Given information
-- Opening Marker --

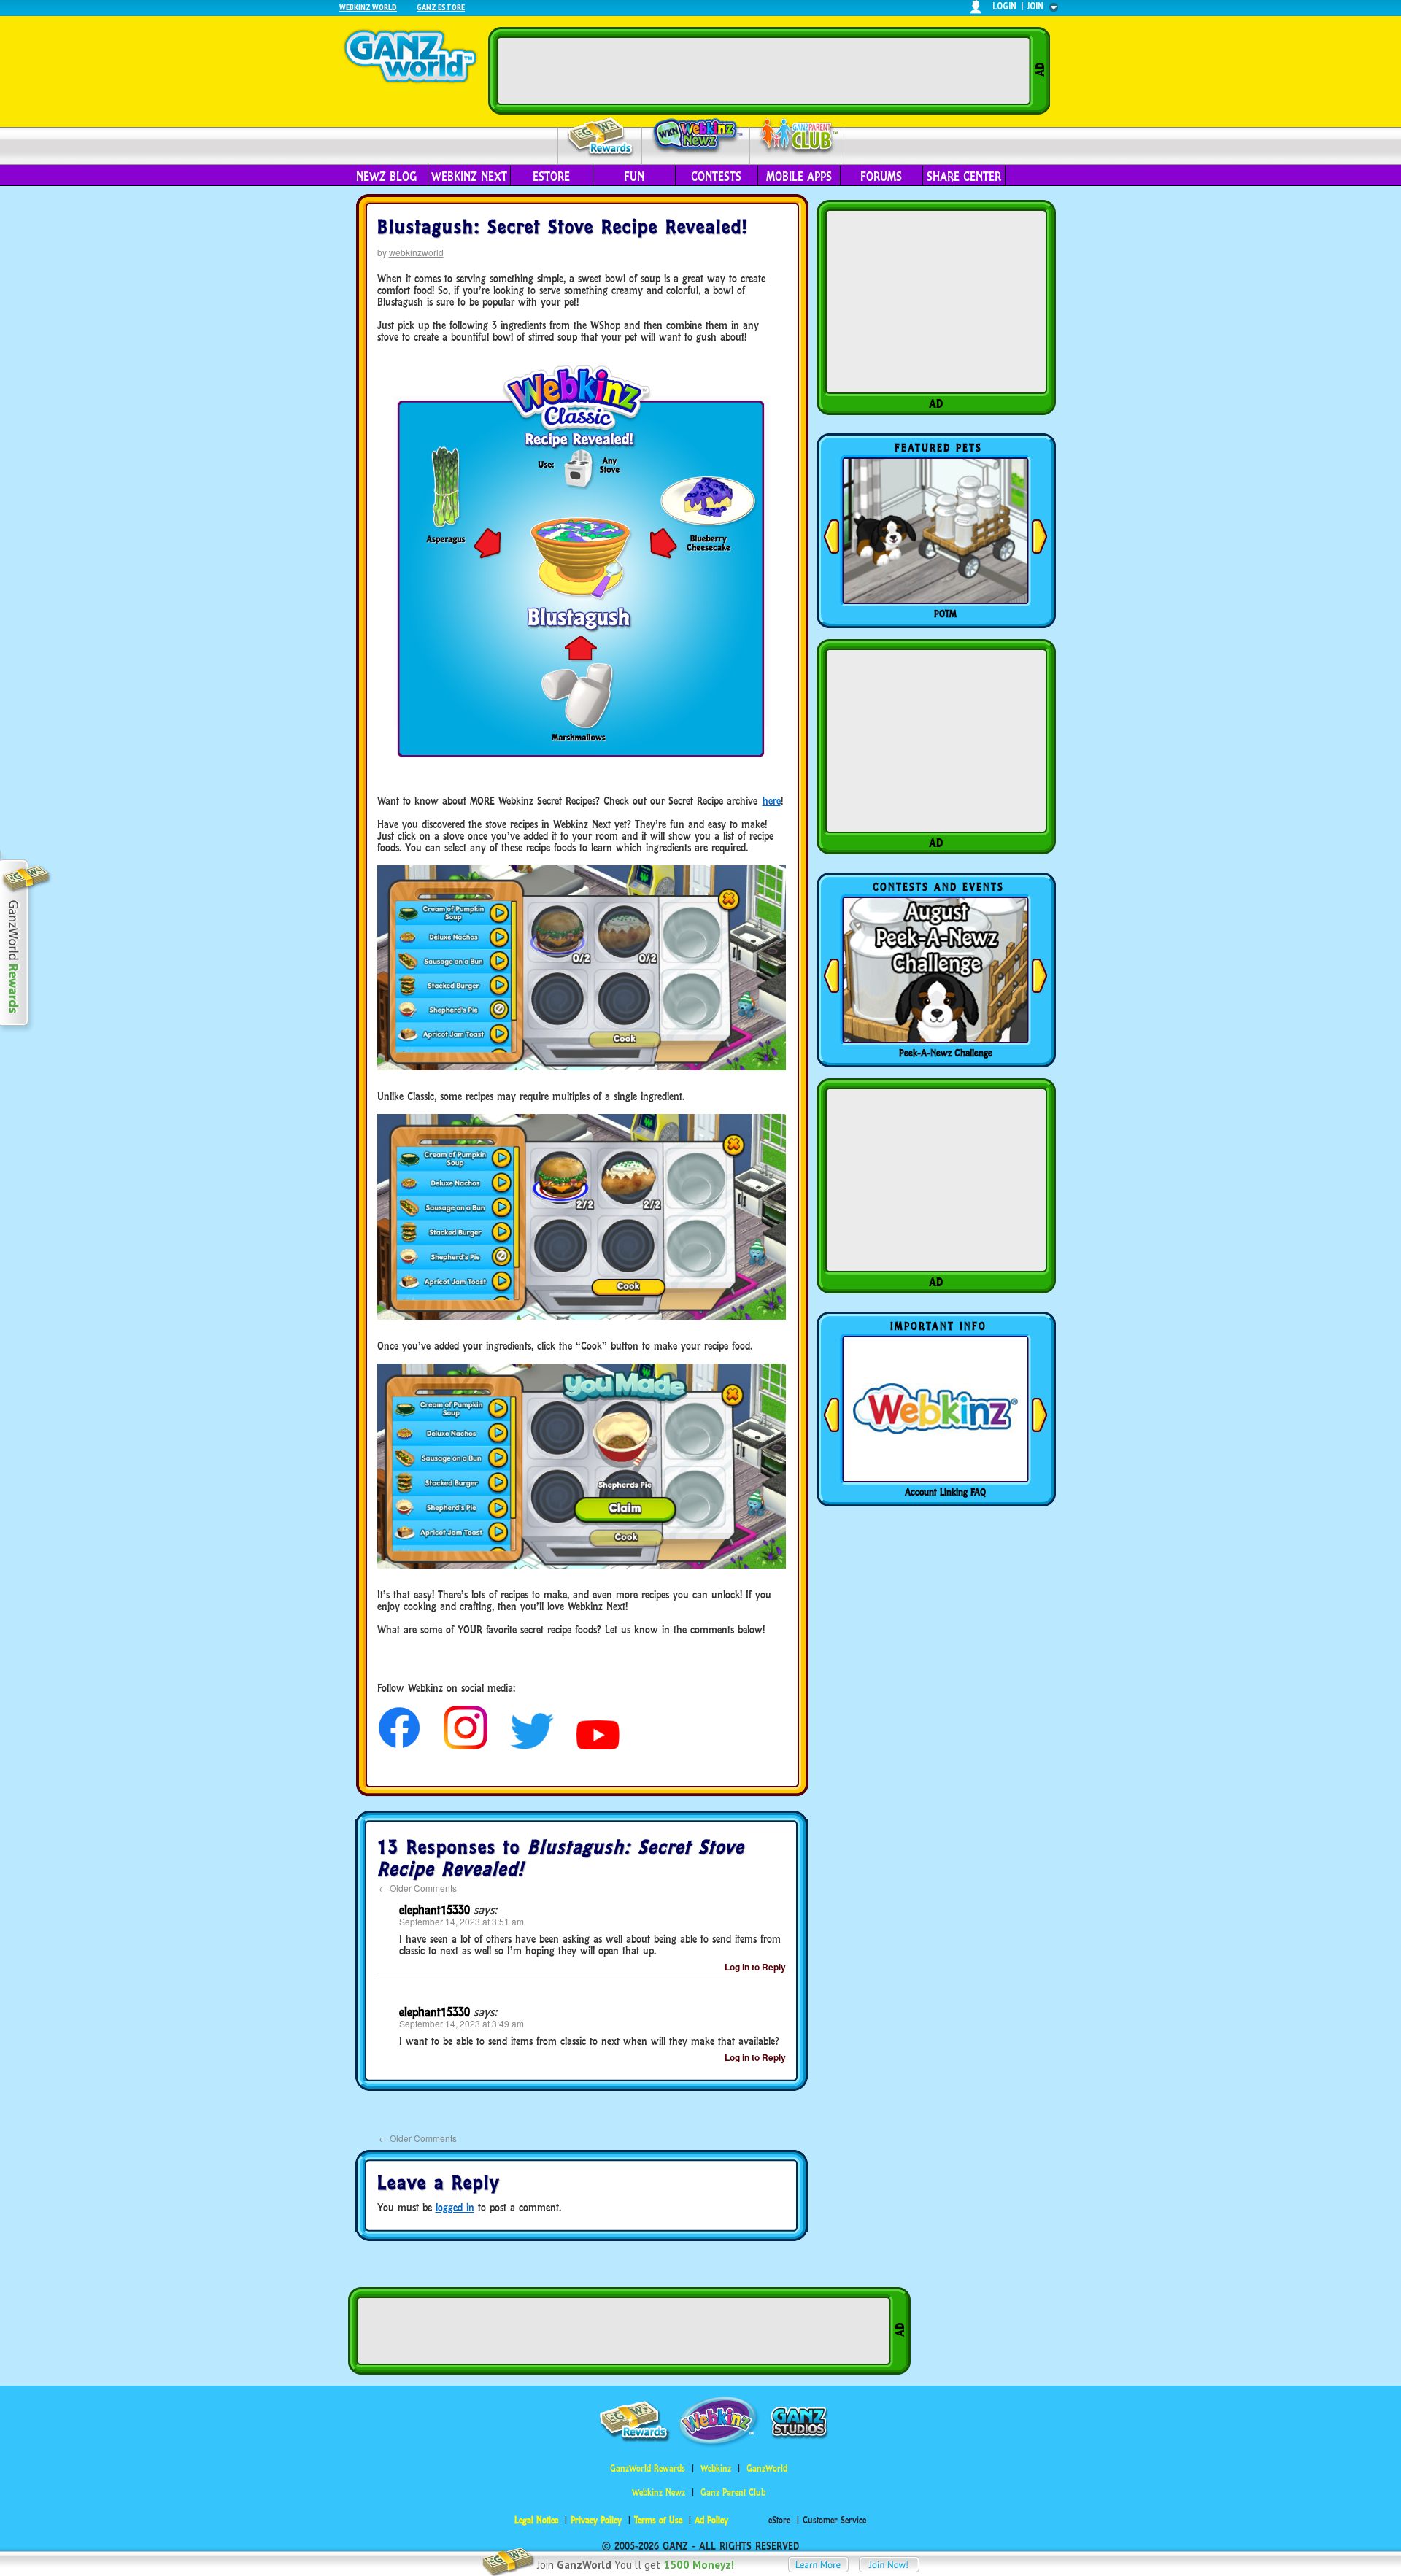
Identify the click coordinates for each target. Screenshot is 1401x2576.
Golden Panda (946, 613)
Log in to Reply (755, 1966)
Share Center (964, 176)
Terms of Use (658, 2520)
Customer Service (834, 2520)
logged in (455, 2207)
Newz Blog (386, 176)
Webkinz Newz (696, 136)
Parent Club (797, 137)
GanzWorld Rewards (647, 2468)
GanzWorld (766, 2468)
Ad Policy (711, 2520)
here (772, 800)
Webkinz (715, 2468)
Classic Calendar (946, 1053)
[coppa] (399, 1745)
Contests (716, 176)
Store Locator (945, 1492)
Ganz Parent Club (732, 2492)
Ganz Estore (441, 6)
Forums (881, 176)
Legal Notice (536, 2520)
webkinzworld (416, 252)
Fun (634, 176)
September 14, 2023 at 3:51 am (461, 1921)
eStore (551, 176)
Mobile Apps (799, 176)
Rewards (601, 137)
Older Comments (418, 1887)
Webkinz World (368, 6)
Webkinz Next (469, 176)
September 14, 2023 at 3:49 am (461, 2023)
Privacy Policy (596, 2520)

-- Closing Marker --

What to produce
Find each line in the records holding the string "September" and show it.

Task response
September 14, 2023 at 3:51 am (461, 1921)
September 14, 2023 at 3:49 am (461, 2023)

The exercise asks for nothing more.